▶ [EXERCISE PROMPT]:
Once you have read the listing, write it all out exactly.

Start of DATASET EXTRACT

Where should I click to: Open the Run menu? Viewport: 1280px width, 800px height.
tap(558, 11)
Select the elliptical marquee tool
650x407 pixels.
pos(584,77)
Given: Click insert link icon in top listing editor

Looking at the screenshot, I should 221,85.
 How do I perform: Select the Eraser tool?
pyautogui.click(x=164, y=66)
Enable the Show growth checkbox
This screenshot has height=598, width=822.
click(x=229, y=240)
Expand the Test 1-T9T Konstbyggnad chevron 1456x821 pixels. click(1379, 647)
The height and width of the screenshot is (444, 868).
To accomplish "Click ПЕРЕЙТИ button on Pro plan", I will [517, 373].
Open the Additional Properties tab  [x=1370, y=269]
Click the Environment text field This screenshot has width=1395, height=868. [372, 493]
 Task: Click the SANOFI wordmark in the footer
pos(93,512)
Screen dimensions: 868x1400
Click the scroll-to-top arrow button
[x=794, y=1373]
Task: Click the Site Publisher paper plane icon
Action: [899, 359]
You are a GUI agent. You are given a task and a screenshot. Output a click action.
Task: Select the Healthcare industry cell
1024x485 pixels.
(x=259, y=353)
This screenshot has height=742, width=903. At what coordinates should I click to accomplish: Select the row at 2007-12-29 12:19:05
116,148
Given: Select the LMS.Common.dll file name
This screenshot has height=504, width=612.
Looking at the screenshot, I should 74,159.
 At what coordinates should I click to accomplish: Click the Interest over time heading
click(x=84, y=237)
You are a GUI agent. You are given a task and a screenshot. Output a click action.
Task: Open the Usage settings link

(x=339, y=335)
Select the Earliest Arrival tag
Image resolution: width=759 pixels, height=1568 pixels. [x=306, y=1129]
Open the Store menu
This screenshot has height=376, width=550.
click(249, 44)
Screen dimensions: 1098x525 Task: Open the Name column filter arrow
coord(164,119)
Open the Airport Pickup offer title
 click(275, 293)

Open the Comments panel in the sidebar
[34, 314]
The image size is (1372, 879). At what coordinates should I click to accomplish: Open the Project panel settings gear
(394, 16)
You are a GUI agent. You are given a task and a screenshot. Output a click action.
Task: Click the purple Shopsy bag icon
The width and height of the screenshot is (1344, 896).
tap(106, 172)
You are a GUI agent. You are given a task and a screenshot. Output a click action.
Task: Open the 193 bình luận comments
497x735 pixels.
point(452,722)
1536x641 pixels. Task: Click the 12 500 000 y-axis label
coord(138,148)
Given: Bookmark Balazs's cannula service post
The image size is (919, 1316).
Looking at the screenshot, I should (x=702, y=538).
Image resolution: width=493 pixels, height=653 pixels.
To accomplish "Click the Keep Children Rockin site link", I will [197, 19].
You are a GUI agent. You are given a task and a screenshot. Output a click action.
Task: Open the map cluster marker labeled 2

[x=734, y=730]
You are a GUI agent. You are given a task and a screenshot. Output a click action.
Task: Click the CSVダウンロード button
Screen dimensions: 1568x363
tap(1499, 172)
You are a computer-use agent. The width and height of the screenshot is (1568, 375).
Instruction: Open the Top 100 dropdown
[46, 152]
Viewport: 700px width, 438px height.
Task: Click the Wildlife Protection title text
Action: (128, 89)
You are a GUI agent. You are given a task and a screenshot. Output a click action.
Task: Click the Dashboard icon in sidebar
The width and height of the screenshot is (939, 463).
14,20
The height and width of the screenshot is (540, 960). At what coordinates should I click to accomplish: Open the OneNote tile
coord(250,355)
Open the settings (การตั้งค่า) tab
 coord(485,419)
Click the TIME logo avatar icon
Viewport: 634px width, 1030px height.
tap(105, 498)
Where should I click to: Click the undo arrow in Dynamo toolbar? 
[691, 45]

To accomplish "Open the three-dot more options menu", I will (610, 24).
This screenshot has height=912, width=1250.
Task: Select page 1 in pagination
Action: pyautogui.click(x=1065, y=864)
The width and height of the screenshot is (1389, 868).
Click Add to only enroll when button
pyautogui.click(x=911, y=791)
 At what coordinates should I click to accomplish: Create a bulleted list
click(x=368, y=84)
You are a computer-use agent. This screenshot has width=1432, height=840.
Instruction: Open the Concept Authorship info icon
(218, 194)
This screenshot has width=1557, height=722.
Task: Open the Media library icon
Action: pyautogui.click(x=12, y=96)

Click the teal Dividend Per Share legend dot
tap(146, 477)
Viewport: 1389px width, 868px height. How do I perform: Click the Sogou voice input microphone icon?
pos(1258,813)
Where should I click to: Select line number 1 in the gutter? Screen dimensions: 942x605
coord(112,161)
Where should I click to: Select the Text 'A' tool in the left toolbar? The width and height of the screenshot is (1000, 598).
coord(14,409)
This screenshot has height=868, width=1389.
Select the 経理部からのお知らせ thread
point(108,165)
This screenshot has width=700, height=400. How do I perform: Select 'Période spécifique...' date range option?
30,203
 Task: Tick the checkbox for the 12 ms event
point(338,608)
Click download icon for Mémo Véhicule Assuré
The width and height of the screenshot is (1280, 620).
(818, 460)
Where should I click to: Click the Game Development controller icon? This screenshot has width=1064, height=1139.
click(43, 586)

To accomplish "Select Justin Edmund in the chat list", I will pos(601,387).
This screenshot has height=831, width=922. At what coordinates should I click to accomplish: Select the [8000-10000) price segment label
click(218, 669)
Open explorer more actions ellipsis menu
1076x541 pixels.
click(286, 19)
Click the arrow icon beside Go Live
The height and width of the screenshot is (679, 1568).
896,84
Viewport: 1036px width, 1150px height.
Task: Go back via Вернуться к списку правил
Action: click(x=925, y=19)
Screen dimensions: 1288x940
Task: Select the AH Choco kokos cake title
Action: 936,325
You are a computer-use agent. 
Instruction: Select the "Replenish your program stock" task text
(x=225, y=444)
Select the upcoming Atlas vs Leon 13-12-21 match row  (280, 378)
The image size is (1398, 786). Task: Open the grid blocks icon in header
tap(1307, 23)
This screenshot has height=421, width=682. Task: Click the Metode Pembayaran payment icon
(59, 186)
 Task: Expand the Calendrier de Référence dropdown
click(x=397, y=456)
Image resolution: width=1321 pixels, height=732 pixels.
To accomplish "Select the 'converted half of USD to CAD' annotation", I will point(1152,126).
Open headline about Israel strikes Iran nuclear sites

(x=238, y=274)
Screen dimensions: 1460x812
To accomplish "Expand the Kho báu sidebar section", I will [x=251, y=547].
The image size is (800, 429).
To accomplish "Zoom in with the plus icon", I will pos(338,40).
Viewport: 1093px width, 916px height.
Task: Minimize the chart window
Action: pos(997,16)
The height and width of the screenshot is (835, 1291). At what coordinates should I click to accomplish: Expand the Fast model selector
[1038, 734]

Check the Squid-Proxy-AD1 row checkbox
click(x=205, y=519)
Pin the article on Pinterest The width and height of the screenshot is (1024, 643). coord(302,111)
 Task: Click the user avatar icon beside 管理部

End of DATASET EXTRACT

▶ [RESPONSE]:
Where should I click to: Open the Run menu? Viewport: 1280px width, 800px height.
tap(558, 11)
Select the elliptical marquee tool
650x407 pixels.
pos(584,77)
Given: Click insert link icon in top listing editor

Looking at the screenshot, I should 221,85.
 How do I perform: Select the Eraser tool?
pyautogui.click(x=164, y=66)
Enable the Show growth checkbox
This screenshot has height=598, width=822.
click(x=229, y=240)
Expand the Test 1-T9T Konstbyggnad chevron 1456x821 pixels. click(1379, 647)
The height and width of the screenshot is (444, 868).
To accomplish "Click ПЕРЕЙТИ button on Pro plan", I will [517, 373].
Open the Additional Properties tab  [x=1370, y=269]
Click the Environment text field This screenshot has width=1395, height=868. [372, 493]
 Task: Click the SANOFI wordmark in the footer
pos(93,512)
Screen dimensions: 868x1400
Click the scroll-to-top arrow button
[x=794, y=1373]
Task: Click the Site Publisher paper plane icon
Action: [899, 359]
You are a GUI agent. You are given a task and a screenshot. Output a click action.
Task: Select the Healthcare industry cell
1024x485 pixels.
(x=259, y=353)
This screenshot has height=742, width=903. At what coordinates should I click to accomplish: Select the row at 2007-12-29 12:19:05
116,148
Given: Select the LMS.Common.dll file name
This screenshot has height=504, width=612.
Looking at the screenshot, I should 74,159.
 At what coordinates should I click to accomplish: Click the Interest over time heading
click(x=84, y=237)
You are a GUI agent. You are given a task and a screenshot. Output a click action.
Task: Open the Usage settings link

(x=339, y=335)
Select the Earliest Arrival tag
Image resolution: width=759 pixels, height=1568 pixels. [x=306, y=1129]
Open the Store menu
This screenshot has height=376, width=550.
click(249, 44)
Screen dimensions: 1098x525 Task: Open the Name column filter arrow
coord(164,119)
Open the Airport Pickup offer title
 click(275, 293)

Open the Comments panel in the sidebar
[34, 314]
The image size is (1372, 879). At what coordinates should I click to accomplish: Open the Project panel settings gear
(394, 16)
You are a GUI agent. You are given a task and a screenshot. Output a click action.
Task: Click the purple Shopsy bag icon
The width and height of the screenshot is (1344, 896).
tap(106, 172)
You are a GUI agent. You are given a task and a screenshot. Output a click action.
Task: Open the 193 bình luận comments
497x735 pixels.
point(452,722)
1536x641 pixels. Task: Click the 12 500 000 y-axis label
coord(138,148)
Given: Bookmark Balazs's cannula service post
The image size is (919, 1316).
Looking at the screenshot, I should (x=702, y=538).
Image resolution: width=493 pixels, height=653 pixels.
To accomplish "Click the Keep Children Rockin site link", I will [197, 19].
You are a GUI agent. You are given a task and a screenshot. Output a click action.
Task: Open the map cluster marker labeled 2

[x=734, y=730]
You are a GUI agent. You are given a task and a screenshot. Output a click action.
Task: Click the CSVダウンロード button
Screen dimensions: 1568x363
tap(1499, 172)
You are a computer-use agent. The width and height of the screenshot is (1568, 375).
Instruction: Open the Top 100 dropdown
[46, 152]
Viewport: 700px width, 438px height.
Task: Click the Wildlife Protection title text
Action: (128, 89)
You are a GUI agent. You are given a task and a screenshot. Output a click action.
Task: Click the Dashboard icon in sidebar
The width and height of the screenshot is (939, 463).
14,20
The height and width of the screenshot is (540, 960). At what coordinates should I click to accomplish: Open the OneNote tile
coord(250,355)
Open the settings (การตั้งค่า) tab
 coord(485,419)
Click the TIME logo avatar icon
Viewport: 634px width, 1030px height.
tap(105, 498)
Where should I click to: Click the undo arrow in Dynamo toolbar? 
[691, 45]

To accomplish "Open the three-dot more options menu", I will (610, 24).
This screenshot has height=912, width=1250.
Task: Select page 1 in pagination
Action: pyautogui.click(x=1065, y=864)
The width and height of the screenshot is (1389, 868).
Click Add to only enroll when button
pyautogui.click(x=911, y=791)
 At what coordinates should I click to accomplish: Create a bulleted list
click(x=368, y=84)
You are a computer-use agent. This screenshot has width=1432, height=840.
Instruction: Open the Concept Authorship info icon
(218, 194)
This screenshot has width=1557, height=722.
Task: Open the Media library icon
Action: pyautogui.click(x=12, y=96)

Click the teal Dividend Per Share legend dot
tap(146, 477)
Viewport: 1389px width, 868px height. How do I perform: Click the Sogou voice input microphone icon?
pos(1258,813)
Where should I click to: Select line number 1 in the gutter? Screen dimensions: 942x605
coord(112,161)
Where should I click to: Select the Text 'A' tool in the left toolbar? The width and height of the screenshot is (1000, 598).
coord(14,409)
This screenshot has height=868, width=1389.
Select the 経理部からのお知らせ thread
point(108,165)
This screenshot has width=700, height=400. How do I perform: Select 'Période spécifique...' date range option?
30,203
 Task: Tick the checkbox for the 12 ms event
point(338,608)
Click download icon for Mémo Véhicule Assuré
The width and height of the screenshot is (1280, 620).
(818, 460)
Where should I click to: Click the Game Development controller icon? This screenshot has width=1064, height=1139.
click(43, 586)

To accomplish "Select Justin Edmund in the chat list", I will pos(601,387).
This screenshot has height=831, width=922. At what coordinates should I click to accomplish: Select the [8000-10000) price segment label
click(218, 669)
Open explorer more actions ellipsis menu
1076x541 pixels.
click(286, 19)
Click the arrow icon beside Go Live
The height and width of the screenshot is (679, 1568).
896,84
Viewport: 1036px width, 1150px height.
Task: Go back via Вернуться к списку правил
Action: click(x=925, y=19)
Screen dimensions: 1288x940
Task: Select the AH Choco kokos cake title
Action: 936,325
You are a computer-use agent. 
Instruction: Select the "Replenish your program stock" task text
(x=225, y=444)
Select the upcoming Atlas vs Leon 13-12-21 match row  (280, 378)
The image size is (1398, 786). Task: Open the grid blocks icon in header
tap(1307, 23)
This screenshot has height=421, width=682. Task: Click the Metode Pembayaran payment icon
(59, 186)
 Task: Expand the Calendrier de Référence dropdown
click(x=397, y=456)
Image resolution: width=1321 pixels, height=732 pixels.
To accomplish "Select the 'converted half of USD to CAD' annotation", I will point(1152,126).
Open headline about Israel strikes Iran nuclear sites

(x=238, y=274)
Screen dimensions: 1460x812
To accomplish "Expand the Kho báu sidebar section", I will [x=251, y=547].
The image size is (800, 429).
To accomplish "Zoom in with the plus icon", I will pos(338,40).
Viewport: 1093px width, 916px height.
Task: Minimize the chart window
Action: pos(997,16)
The height and width of the screenshot is (835, 1291). At what coordinates should I click to accomplish: Expand the Fast model selector
[1038, 734]

Check the Squid-Proxy-AD1 row checkbox
click(x=205, y=519)
Pin the article on Pinterest The width and height of the screenshot is (1024, 643). coord(302,111)
 Task: Click the user avatar icon beside 管理部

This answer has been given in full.